→ Task item
Quote word for word the lines starting at the line with "You are a GUI" and ending at the final line of the entries. Leave out any pictures.

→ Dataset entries
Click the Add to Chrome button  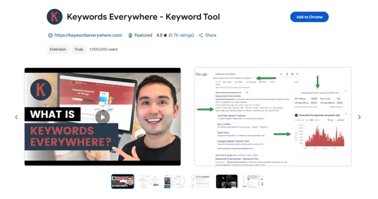tap(309, 17)
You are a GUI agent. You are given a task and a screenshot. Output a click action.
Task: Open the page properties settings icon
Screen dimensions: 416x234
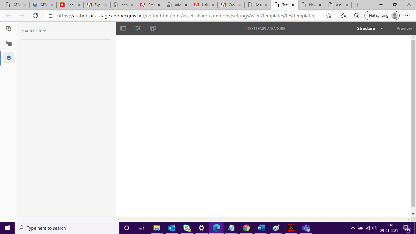pyautogui.click(x=138, y=28)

→ Response area
You are a GUI agent. You are given a task and a screenshot. Output a click action.
Task: Open the page properties settings icon
Screen dimensions: 416x234
pyautogui.click(x=138, y=28)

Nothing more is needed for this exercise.